In the Wake of the Israeli Invasion of Lebanon

August 8, 1982

(Excerpts)

The Second World War, which broke out on Sept. 1, 1939, actually began on

March 7, 1936. If only France, without Britain (which had some excellent combat

divisions), had attacked the aggressor, there would have remained no trace of

Nazi German power and a war which, in three years, changed the whole of human

history, would have been prevented.

This, therefore, is the international example that explains what is war

without choice, or a war or one's choosing.

Let us turn from the international example to ourselves. Operation Peace

for Galilee is not a military operation resulting from the lack of alternative.

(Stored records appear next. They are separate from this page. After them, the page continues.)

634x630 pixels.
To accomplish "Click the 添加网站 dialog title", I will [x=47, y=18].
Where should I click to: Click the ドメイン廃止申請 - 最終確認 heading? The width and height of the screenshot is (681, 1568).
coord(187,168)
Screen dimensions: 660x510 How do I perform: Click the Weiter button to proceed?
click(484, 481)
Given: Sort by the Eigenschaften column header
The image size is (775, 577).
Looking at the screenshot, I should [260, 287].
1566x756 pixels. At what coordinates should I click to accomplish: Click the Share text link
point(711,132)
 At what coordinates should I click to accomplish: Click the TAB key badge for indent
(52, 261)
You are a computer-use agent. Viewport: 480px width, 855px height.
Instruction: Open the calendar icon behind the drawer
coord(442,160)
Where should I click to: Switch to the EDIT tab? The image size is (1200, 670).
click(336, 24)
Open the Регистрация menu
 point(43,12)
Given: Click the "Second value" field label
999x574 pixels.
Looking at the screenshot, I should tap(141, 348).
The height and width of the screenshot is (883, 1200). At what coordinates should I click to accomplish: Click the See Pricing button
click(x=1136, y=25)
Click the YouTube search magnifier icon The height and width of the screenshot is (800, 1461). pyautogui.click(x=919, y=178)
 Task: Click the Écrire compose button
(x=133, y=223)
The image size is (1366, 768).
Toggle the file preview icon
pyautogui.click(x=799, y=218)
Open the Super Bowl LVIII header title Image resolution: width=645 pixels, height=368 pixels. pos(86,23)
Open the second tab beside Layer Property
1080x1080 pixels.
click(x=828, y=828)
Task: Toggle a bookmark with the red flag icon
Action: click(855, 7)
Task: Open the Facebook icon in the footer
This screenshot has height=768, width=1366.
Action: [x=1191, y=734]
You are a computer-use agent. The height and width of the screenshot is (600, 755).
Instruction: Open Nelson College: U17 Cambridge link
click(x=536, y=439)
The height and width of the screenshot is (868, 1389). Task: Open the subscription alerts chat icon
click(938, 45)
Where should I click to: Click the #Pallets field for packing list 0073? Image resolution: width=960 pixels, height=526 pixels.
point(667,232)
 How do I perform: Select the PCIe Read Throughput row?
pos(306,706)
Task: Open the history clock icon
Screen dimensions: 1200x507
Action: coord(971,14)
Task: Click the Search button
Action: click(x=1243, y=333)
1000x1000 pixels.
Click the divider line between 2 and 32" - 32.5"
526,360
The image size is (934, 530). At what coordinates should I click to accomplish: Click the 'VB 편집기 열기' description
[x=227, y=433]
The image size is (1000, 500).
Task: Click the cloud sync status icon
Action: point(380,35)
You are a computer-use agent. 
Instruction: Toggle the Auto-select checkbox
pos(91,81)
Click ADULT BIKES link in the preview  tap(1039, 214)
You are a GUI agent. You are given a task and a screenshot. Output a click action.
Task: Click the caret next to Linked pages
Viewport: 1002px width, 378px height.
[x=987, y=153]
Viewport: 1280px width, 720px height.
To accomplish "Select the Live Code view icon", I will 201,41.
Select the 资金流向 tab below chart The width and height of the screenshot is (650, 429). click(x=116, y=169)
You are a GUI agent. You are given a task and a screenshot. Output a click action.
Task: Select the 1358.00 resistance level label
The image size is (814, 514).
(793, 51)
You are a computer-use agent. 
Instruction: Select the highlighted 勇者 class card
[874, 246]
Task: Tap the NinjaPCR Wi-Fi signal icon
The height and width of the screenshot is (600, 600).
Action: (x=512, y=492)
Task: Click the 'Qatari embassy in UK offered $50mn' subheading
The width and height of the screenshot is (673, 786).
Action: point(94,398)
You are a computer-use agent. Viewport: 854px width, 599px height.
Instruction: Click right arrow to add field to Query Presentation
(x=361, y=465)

The terrorists did not threaten the existence of the state of Israel; they

`only' threatened the lives of Israel's citizens and members of the Jewish

people. There are those who find fault with the second part of that sentence.

If there was no danger to the existence of the state, why did you go to war?

I will explain why: We had three wars which we fought without alternative.

The first was the war of independence, which began on Nov. 30, 1947, and lasted

until January, 1949.

What happened in that war, which we went off to fight with no alternative?

Six thousand of our fighters were killed. We were 650,000 Jews in Eretz Israel,

and the number of fallen amounted to about 1 percent of the Jewish population.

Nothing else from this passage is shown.